Aviation

April 10, 2018
 

PIA privatisation under pressure

A government privatisation commission announced on 21 March plans to solicit expressions of interest (EOI) from private sector investors within three months regarding acquisition of a 49% stake in state-controlled Pakistan International Airlines (PIA).

According to government estimates, PIA may be shouldering a debt burden of as much as $4 billion and the carrier continues to lose about $1.3 million daily.

PIA has been losing market share to Gulf-based rivals, such as Etihad and Emirates, and has been hit by management turmoil in recent years as well as a 2016 crash that led to 47 deaths.

The government has pledged to retain a controlling 51% stake in PIA as well as managerial control of the airline.

… PIA privatisation mandated by IMF

In spite of pressure from some political parties, the government gave the go-ahead on 6 March for sale of the minority stake in the Pakistani flag carrier.

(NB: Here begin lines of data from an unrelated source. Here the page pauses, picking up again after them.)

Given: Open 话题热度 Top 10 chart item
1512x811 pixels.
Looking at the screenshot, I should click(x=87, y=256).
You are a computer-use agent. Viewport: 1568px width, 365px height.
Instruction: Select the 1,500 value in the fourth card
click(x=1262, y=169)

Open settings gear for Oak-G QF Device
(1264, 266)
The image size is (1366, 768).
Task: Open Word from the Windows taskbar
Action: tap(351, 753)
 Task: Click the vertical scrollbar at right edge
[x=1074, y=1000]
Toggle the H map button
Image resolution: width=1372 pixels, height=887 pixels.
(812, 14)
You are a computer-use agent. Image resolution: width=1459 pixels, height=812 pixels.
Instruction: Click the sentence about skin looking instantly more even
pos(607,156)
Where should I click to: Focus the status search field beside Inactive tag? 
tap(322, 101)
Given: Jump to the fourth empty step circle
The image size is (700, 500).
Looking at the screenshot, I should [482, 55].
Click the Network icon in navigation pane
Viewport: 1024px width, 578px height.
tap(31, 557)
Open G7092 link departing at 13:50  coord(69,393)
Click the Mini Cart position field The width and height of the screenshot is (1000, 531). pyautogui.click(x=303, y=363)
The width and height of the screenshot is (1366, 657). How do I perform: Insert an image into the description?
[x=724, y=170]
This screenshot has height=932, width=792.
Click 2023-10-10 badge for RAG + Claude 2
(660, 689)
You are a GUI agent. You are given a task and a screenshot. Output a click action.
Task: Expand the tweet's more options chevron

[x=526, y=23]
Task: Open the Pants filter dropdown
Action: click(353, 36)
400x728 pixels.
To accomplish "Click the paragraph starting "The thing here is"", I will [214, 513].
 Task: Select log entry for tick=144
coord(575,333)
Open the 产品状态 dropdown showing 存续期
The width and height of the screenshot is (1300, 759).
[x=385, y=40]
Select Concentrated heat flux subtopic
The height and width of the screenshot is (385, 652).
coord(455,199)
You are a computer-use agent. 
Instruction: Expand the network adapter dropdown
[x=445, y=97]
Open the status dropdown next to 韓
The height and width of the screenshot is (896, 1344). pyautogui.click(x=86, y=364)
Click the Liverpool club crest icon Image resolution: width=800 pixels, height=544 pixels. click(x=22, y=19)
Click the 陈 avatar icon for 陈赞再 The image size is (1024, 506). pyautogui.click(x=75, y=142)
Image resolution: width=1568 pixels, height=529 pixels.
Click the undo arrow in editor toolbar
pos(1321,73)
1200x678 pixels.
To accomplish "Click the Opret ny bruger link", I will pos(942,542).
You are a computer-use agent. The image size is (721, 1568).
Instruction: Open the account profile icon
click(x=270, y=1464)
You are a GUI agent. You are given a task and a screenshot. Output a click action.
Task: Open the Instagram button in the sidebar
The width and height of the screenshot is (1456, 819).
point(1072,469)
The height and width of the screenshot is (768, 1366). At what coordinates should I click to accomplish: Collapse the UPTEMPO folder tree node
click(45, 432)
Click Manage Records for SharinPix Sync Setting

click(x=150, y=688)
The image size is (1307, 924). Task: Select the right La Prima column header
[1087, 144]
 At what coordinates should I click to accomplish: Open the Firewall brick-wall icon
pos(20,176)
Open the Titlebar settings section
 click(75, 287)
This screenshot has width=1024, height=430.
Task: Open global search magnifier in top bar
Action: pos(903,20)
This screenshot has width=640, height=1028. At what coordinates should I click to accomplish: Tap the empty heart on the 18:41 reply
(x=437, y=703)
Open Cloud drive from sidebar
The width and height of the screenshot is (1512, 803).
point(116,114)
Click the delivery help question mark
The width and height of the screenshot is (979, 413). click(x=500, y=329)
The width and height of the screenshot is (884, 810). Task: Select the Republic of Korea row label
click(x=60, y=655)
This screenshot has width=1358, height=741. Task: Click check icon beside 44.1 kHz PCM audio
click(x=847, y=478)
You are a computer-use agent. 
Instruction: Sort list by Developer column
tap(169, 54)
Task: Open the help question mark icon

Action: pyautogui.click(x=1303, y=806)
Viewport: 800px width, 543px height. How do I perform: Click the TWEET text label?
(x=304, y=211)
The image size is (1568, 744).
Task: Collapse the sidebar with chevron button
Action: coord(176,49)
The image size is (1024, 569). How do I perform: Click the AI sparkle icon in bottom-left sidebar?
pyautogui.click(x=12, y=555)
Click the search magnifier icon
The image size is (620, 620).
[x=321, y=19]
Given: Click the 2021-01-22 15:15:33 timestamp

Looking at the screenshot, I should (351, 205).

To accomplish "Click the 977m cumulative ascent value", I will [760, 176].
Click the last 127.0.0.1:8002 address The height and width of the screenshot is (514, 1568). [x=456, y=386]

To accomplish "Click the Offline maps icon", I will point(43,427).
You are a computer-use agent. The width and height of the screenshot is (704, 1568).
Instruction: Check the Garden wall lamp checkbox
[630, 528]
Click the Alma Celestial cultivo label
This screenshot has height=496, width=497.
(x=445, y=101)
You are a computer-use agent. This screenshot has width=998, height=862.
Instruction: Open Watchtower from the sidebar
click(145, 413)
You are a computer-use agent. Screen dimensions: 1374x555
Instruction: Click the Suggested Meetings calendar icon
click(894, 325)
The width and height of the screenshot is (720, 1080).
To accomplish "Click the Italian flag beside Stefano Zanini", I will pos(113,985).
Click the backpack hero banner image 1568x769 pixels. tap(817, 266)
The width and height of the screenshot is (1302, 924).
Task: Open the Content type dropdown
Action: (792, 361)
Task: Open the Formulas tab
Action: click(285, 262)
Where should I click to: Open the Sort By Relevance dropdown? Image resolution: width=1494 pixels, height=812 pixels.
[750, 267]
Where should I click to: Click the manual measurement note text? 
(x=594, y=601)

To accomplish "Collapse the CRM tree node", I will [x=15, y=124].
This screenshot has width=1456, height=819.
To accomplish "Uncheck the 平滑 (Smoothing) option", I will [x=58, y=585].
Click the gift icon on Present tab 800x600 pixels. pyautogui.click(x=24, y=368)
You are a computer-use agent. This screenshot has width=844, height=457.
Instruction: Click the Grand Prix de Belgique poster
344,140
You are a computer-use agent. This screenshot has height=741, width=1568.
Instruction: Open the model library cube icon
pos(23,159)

Political opponents of the move charge that PIA management has enacted policies that were designed to make the carrier incur huge losses, thereby justifying a sale at a throwaway price.

Specifically, those charges include expensive lease agreements, an open skies policy that disadvantages PIA as well as discontinuation of some profitable international routes.

Privatisation of PIA — along with 67 other state-owned enterprises — was one of the conditions Pakistan accepted as part of a $6.67 billion extended fund facility (EFF) from the International Monetary Fund (IMF) in 2013.

An attempt to push the process forward in late 2015 or early 2016 through sale of a 26% stake met with fierce political as well as workforce resistance.

The standoff culminated in a series of strikes that effectively grounded the airline for several days in February 2016 before the sale was called off.

Both Emirates and Etihad had shown interest in buying PIA before the government backed down from privatisation in 2016.

Current government strategy calls for carving out legacy debt and all non-core assets from loss-making PIA, including hotels, real estate, engineering and catering, to improve privatisation prospects.

According to a 2015 valuation, the Roosevelt Hotel in New York and Hotel Scribe in Paris, both owned by PIA, are estimated to be worth over $600 million.

In mid-March, the Asian Development Bank pledged financial and technical support to the government for the proposed privatisation.

… commission renews advisory contracts

The privatisation commission is in the process of renewing the services of a consortium of advisors to proceed with privatisation of PIA as the previous service contract with expired in early October 2017.

The commission had named Dubai Islamic Bank, IATA Consulting, consultancy Deloitte, Lahore-based law firm Haidermotabnr, UK-based law firm Freshfields Bruckhaus Deringer, Lahore-based Abacus Consulting, corporate communications firm Apco and consultancy Prestige as advisors.

In late March, Pakistan’s Supreme Court called for PIA’s audited financial statements for the last 10 years.